Programming with Julia

Using (or talking) about R makes me want to rant sometimes and if you've ever written a line of Fortran code, you would have certainly wanted to experiment with a new language stack for scientific programming. Yup, I am aware of scipy, numpy, sympy, sage, et al.. and despite their existence, when I came across this language for scientific programming in January this year, sheer curiosity** made me give it a spin.

Starting the year with a scientific language that has clean syntax and some nicer documentation made me feel warm and fuzzy, until, it refused to build due to a BLAS dependency. That problem didnt last for long though, as I was able to pull a fresh commit which had fixed this issue. Its nice to see an active team having interesting (read, sane) development discussions. A Matlab coder has opined thus about Julia while an R programmer has done a comparison between Julia and R.

After some trial-and-error, I managed to grok its syntax, enough to rewrite an old fortran code in JuliaLang [Julia is still pre-release and I ran Version 0.0.0+1331430882.r69af from Commit 69afb7032d (2012-03-11 07:39:42)]:

#!/usr/bin/env julia
# -*- coding: utf-8 -*-
# COPYRIGHT (C) 2012 VidAyer <svaksha@gmail.com>
# LICENSE: GNU AGPLv3, http://www.gnu.org/licenses/agpl-3.0.html
# http://en.wikipedia.org/wiki/Pearson_correlation#Geometric_interpretation
# Example, suppose 5 countries have gross national products
# of 1, 2, 3, 5, and 8 billion dollars, resp. Suppose these 5 countries
# (in the same order) are found to have 11%, 12%, 13%, 15%, and
# 18% poverty. Then let x and y be ordered 5-element vectors containing
# the above data: x = (1, 2, 3, 5, 8) and y = (0.11, 0.12, 0.13, 0.15, 0.18).

gnp = [1, 2, 3, 5, 8]
poverty = [0.11, 0.12, 0.13, 0.15, 0.18]
vectorgnpgnp = 0.0
vectorpovertypoverty = 0.0
vectorgnppoverty = 0.0
costheta = 0.0
n = 1.0

vectorgnpgnp = vectorgnpgnp + gnp[n]*gnp[n]
vectorpovertypoverty = vectorpovertypoverty + poverty[n]*poverty[n]
vectorgnppoverty = vectorgnppoverty + gnp[n]*poverty[n]
costheta = vectorgnppoverty / (sqrt(vectorgnpgnp)*sqrt(vectorpovertypoverty))

# Terminal Out
println("The Vector product value of Cos Theta is: ",costheta)   # correct value should be 0.9208   
println("The Vector product of GNP and Poverty coordinates:  ",vectorgnppoverty) # correct value should be 2.930   
println("The Vector product of GNP is:  ",vectorgnpgnp) # correct value should be 103.0   
println("The Vector product of Poverty coordinates is:  ",vectorpovertypoverty) # correct value should be 0.9830E-01

I was avoiding blogging this code snippet here - code belongs in a DVCS, not in a blog.
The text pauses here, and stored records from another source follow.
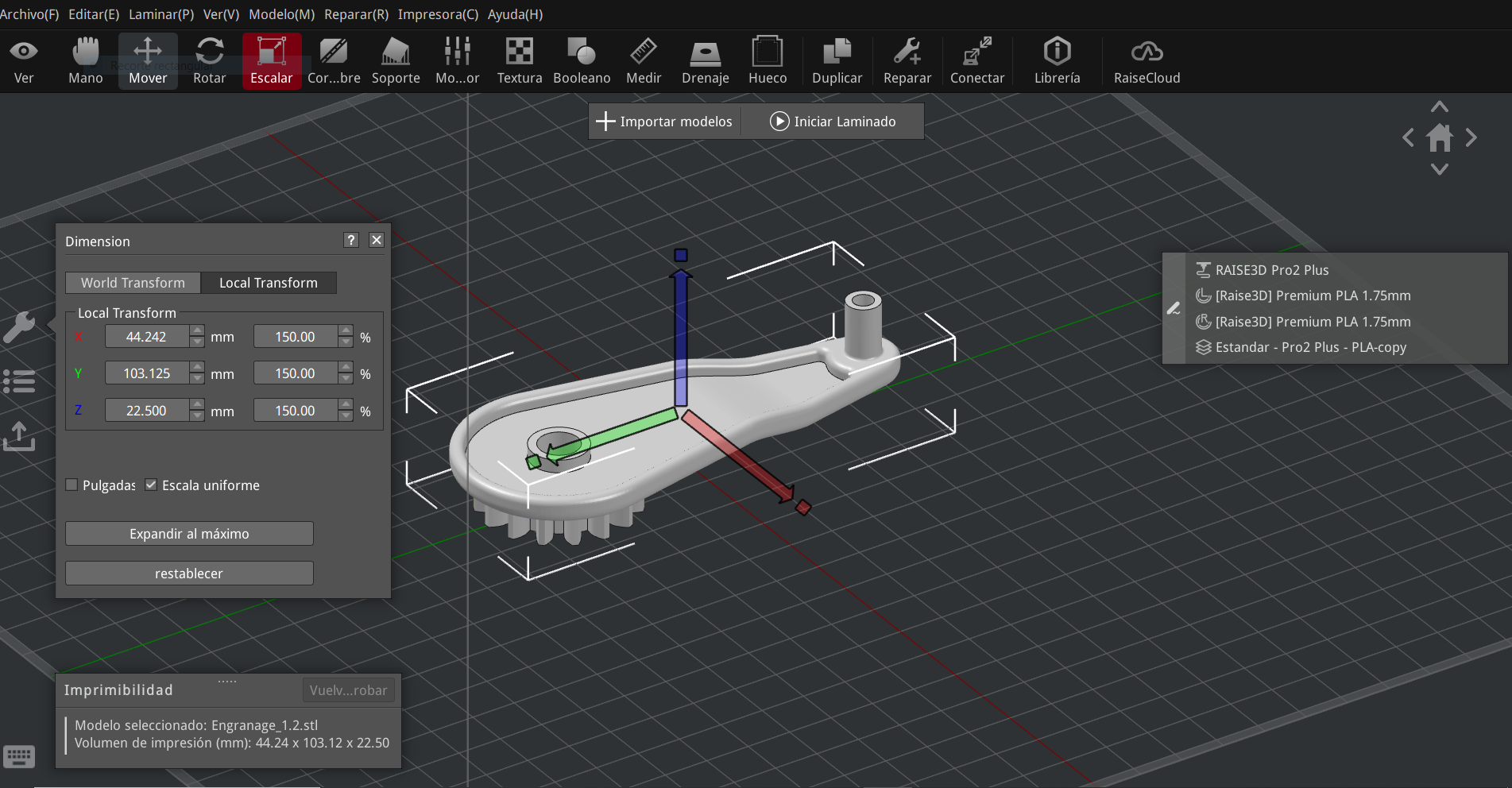Switch to World Transform tab
The width and height of the screenshot is (1512, 788).
pyautogui.click(x=133, y=283)
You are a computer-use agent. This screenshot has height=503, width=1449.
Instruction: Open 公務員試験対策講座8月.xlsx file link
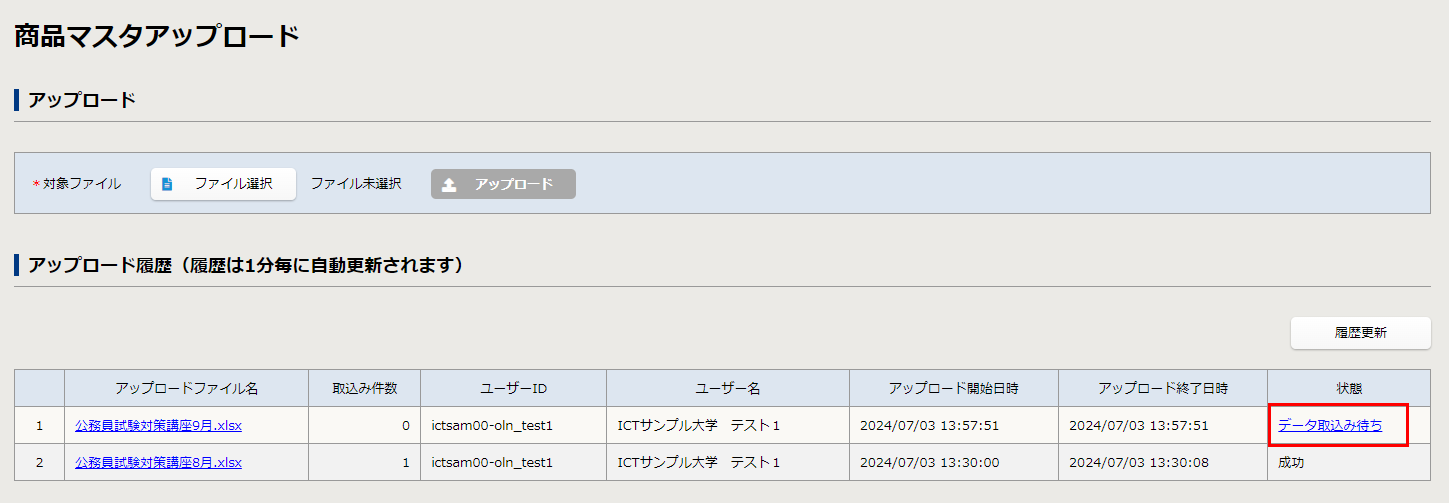pos(158,462)
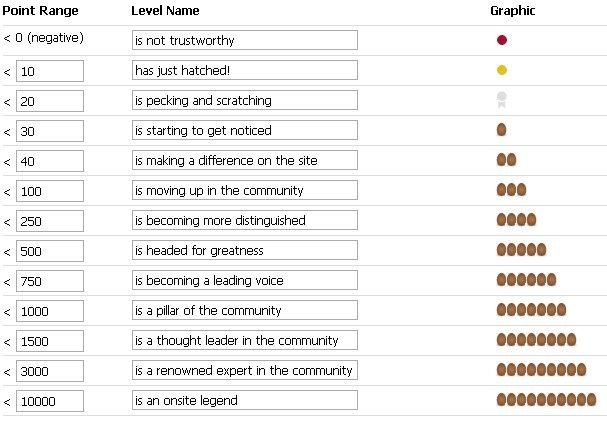Viewport: 607px width, 424px height.
Task: Click the single brown egg graphic
Action: tap(501, 130)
But I've intentionally not uploaded this program to github because its not fully functional yet -- see my comments within the code. When I cross-check the results from the fortran code (or as mentioned in the WP page --Geometric_interpretation.) I find "sqrt" isnt working as it should -- I need to figure out the syntax a wee bit more, so I'll push this when it works perfectly.

** PS: That it was named after a woman (or atleast I like to think so) isnt what prompted my interest! No kidding!

2008 Enero 10 [jueves]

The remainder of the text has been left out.